Inteligência artificial e aprendizado de máquina para decifrar a comunicação da espécie mais enigmática do mundo

Decifrar a linguagem do maior mamífero com dentes do planeta, a baleia cachalote, é o objetivo do projeto Cetacean Translation Initiative – CETI. Para isso, uma equipe multidisciplinar que reúne cientistas, biólogos marinhos, linguistas, criptógrafos e especialistas em inteligência artificial (IA) e robótica está desenvolvendo dispositivos para captar e compreender a comunicação dessas gigantes do mar.

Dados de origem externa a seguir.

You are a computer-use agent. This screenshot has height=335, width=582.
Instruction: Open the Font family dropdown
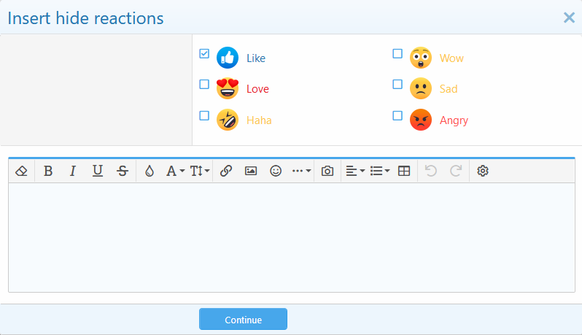click(175, 171)
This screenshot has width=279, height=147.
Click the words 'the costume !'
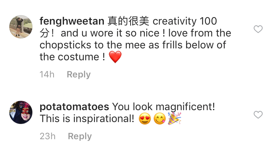pyautogui.click(x=72, y=57)
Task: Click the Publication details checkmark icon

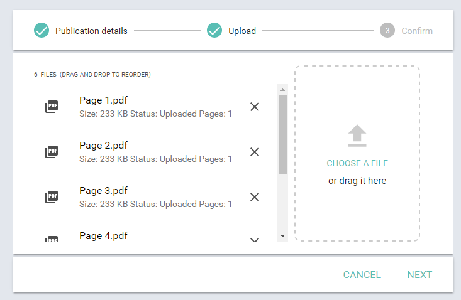Action: [42, 30]
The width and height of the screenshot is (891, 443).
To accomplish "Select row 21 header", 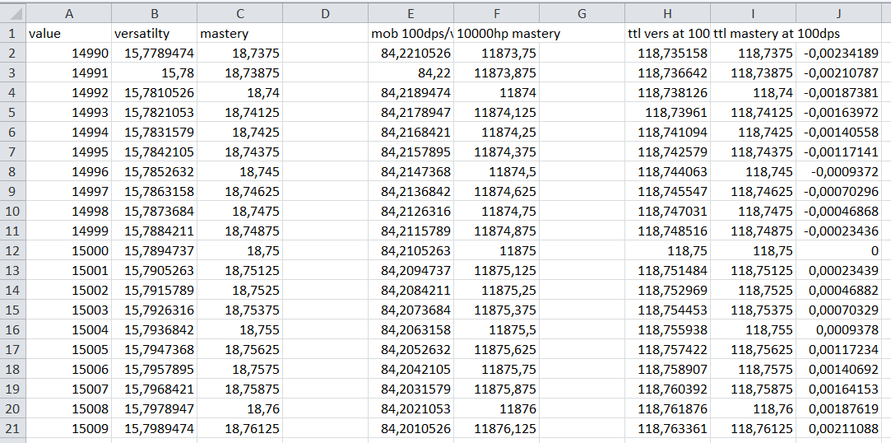I will point(12,429).
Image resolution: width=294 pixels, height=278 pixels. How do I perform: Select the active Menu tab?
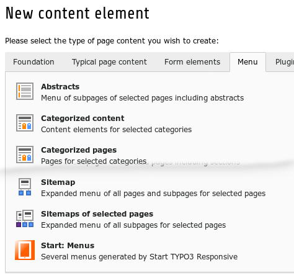(x=247, y=62)
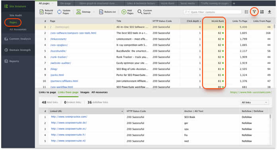Screen dimensions: 277x150
Task: Click the download export icon
Action: [269, 12]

Eles já criaram sensores subaquáticos sofisticados e com alta resolução para registar o som das baleias 24 horas por dia. Presos a boias na superfície da água, eles se estendem submersos por centenas de metros até o fundo do oceano. E usando aprendizado de máquina e robótica eles estão avançando para decifrar a comunicação da espécie aquática mais enigmática do mundo.

As cachalotes têm os maiores cérebros de todas as espécies e compartilham características muito semelhantes às dos humanos. Vivem em sociedades matriarcais e multiculturais e têm laços familiares multigeracionais.

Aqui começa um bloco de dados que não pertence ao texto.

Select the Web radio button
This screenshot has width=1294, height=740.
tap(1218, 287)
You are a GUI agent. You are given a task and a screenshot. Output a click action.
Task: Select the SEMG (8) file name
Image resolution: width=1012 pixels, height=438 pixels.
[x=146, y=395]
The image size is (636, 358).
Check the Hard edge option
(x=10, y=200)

Mas ainda há dúvida sobre se os animais têm, de fato, uma linguagem. Segundo os cientistas, os sons emitidos pelos cachalotes são mais fáceis para decodificar porque não são contínuos, como o de outros animais, podendo ser convertidos em linguagem binária. E como se comunicam em grande profundidade e distância, é provável que a comunicação seja exclusivamente acústica, já que não deve estar associada à linguagem corporal.

A comunicação entre espécies animais, e entre eles e humanos, sempre intrigou a ciência. Humanos treinam cães para responderem aos seus comandos e golfinhos aprendem a imitar assobios, assim como alguns chimpanzés e gorilas usam a linguagem gestual.

Com a IA, as pesquisas sobre a comunicação animal estão cada vez mais avançadas. Em 2016, com ajuda do machine learning, cientistas decodificaram diferenças entre os sons dos morcegos Rousettus aegyptiacus que disputavam comida e os que lutavam para conseguir um local de descanso.

Para o especialista em tecnologias disruptivas, Arie Halpern, “se conseguirem compreender a estrutura das vocalizações das cachalotes, os cientistas conseguirão entender como esses animais se comunicam e avançar na compreensão das relações entre as espécies”. De quebra, reforçam o fato de que as novas tecnologias podem beneficiar não apenas a humanidade, mas também outras espécies do planeta.